(Collected data)
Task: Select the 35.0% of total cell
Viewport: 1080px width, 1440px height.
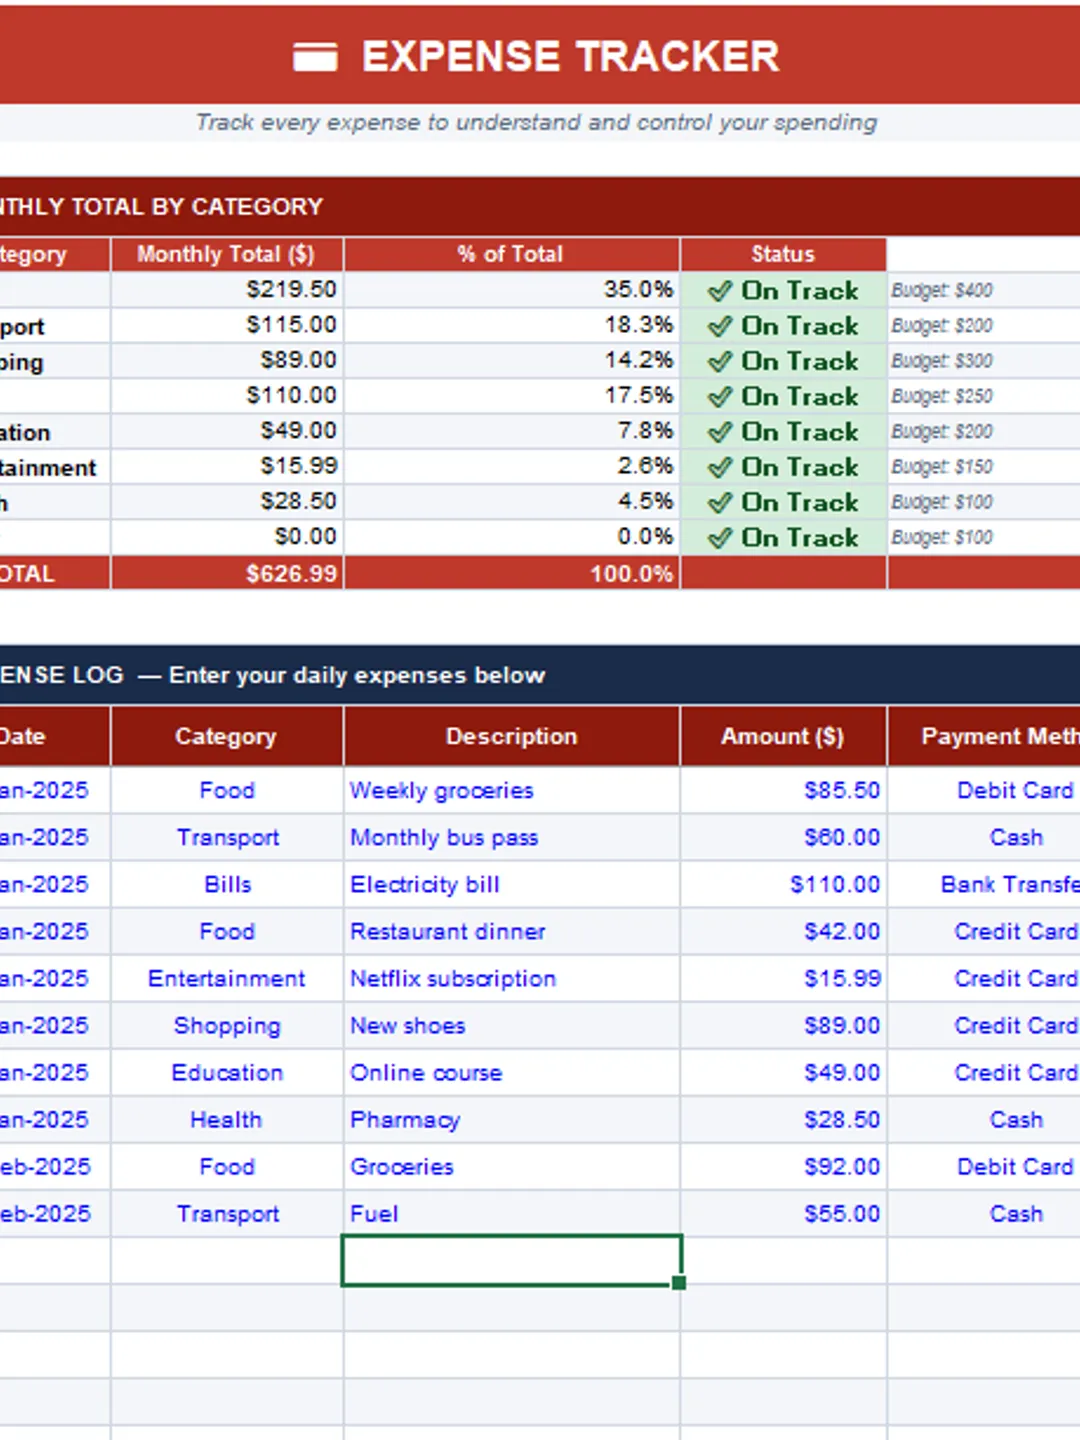Action: tap(512, 290)
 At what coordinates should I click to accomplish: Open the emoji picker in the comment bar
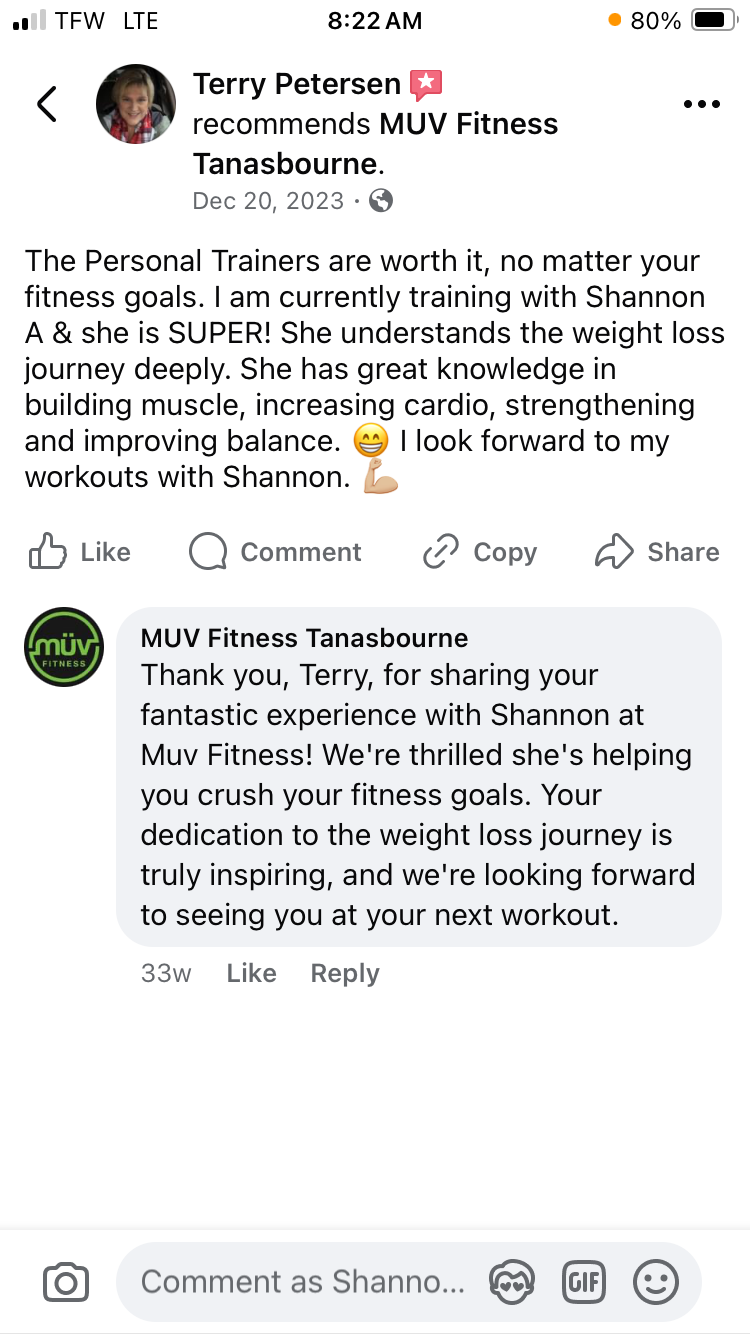[x=657, y=1281]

WHAT YOU HAVE TO DO: Repeat the preceding records exactly but drop the images.

FINISHED TASK:
Task: Select the 35.0% of total cell
Viewport: 1080px width, 1440px height.
Action: tap(512, 290)
 At what coordinates should I click to accomplish: Open the emoji picker in the comment bar
[x=657, y=1281]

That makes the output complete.